### Task directions:
Could you set out all of the material below as a numbered list, one line per item, with the blank lines dropped?

### Supplied records:
■ ■ ■

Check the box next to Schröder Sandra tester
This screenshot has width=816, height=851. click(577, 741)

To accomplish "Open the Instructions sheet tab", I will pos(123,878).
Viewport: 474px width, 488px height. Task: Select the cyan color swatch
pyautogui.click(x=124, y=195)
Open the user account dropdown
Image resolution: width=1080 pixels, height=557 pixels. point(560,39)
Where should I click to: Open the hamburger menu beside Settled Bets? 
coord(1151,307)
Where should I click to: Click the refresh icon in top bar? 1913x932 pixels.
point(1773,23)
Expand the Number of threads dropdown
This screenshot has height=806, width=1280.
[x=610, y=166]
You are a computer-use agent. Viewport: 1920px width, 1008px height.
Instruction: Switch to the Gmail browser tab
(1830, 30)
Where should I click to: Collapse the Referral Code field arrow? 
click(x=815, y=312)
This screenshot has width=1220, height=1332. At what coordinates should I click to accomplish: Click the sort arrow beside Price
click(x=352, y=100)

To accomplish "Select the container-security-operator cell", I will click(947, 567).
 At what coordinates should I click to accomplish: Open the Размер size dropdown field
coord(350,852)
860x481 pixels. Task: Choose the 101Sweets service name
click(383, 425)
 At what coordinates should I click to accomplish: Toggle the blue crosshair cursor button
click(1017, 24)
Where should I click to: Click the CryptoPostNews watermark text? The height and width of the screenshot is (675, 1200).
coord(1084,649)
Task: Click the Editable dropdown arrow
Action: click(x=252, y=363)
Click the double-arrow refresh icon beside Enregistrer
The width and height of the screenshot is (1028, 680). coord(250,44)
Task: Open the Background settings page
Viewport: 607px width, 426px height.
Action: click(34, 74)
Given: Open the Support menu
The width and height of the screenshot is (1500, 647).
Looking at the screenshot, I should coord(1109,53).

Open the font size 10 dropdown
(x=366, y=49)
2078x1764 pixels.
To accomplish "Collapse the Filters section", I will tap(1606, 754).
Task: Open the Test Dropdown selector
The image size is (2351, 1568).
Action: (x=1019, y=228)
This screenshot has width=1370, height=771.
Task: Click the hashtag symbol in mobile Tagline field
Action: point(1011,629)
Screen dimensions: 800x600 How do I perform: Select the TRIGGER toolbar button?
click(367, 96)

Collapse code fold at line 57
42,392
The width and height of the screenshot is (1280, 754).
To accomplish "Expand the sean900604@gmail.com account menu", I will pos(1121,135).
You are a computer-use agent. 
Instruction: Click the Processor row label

■ ■ ■

### The solution:
1. Check the box next to Schröder Sandra tester
2. This screenshot has width=816, height=851. click(577, 741)
3. To accomplish "Open the Instructions sheet tab", I will pos(123,878).
4. Viewport: 474px width, 488px height. Task: Select the cyan color swatch
5. pyautogui.click(x=124, y=195)
6. Open the user account dropdown
7. Image resolution: width=1080 pixels, height=557 pixels. point(560,39)
8. Where should I click to: Open the hamburger menu beside Settled Bets? 
9. coord(1151,307)
10. Where should I click to: Click the refresh icon in top bar? 1913x932 pixels.
11. point(1773,23)
12. Expand the Number of threads dropdown
13. This screenshot has height=806, width=1280.
14. [x=610, y=166]
15. You are a computer-use agent. Viewport: 1920px width, 1008px height.
16. Instruction: Switch to the Gmail browser tab
17. (1830, 30)
18. Where should I click to: Collapse the Referral Code field arrow? 
19. click(x=815, y=312)
20. This screenshot has width=1220, height=1332. At what coordinates should I click to accomplish: Click the sort arrow beside Price
21. click(x=352, y=100)
22. To accomplish "Select the container-security-operator cell", I will click(947, 567).
23.  At what coordinates should I click to accomplish: Open the Размер size dropdown field
24. coord(350,852)
25. 860x481 pixels. Task: Choose the 101Sweets service name
26. click(383, 425)
27.  At what coordinates should I click to accomplish: Toggle the blue crosshair cursor button
28. click(1017, 24)
29. Where should I click to: Click the CryptoPostNews watermark text? The height and width of the screenshot is (675, 1200).
30. coord(1084,649)
31. Task: Click the Editable dropdown arrow
32. Action: click(x=252, y=363)
33. Click the double-arrow refresh icon beside Enregistrer
34. The width and height of the screenshot is (1028, 680). coord(250,44)
35. Task: Open the Background settings page
36. Viewport: 607px width, 426px height.
37. Action: click(34, 74)
38. Given: Open the Support menu
39. The width and height of the screenshot is (1500, 647).
40. Looking at the screenshot, I should coord(1109,53).
41. Open the font size 10 dropdown
42. (x=366, y=49)
43. 2078x1764 pixels.
44. To accomplish "Collapse the Filters section", I will tap(1606, 754).
45. Task: Open the Test Dropdown selector
46. The image size is (2351, 1568).
47. Action: (x=1019, y=228)
48. This screenshot has width=1370, height=771.
49. Task: Click the hashtag symbol in mobile Tagline field
50. Action: point(1011,629)
51. Screen dimensions: 800x600 How do I perform: Select the TRIGGER toolbar button?
52. click(367, 96)
53. Collapse code fold at line 57
54. 42,392
55. The width and height of the screenshot is (1280, 754).
56. To accomplish "Expand the sean900604@gmail.com account menu", I will pos(1121,135).
57. You are a computer-use agent. 
58. Instruction: Click the Processor row label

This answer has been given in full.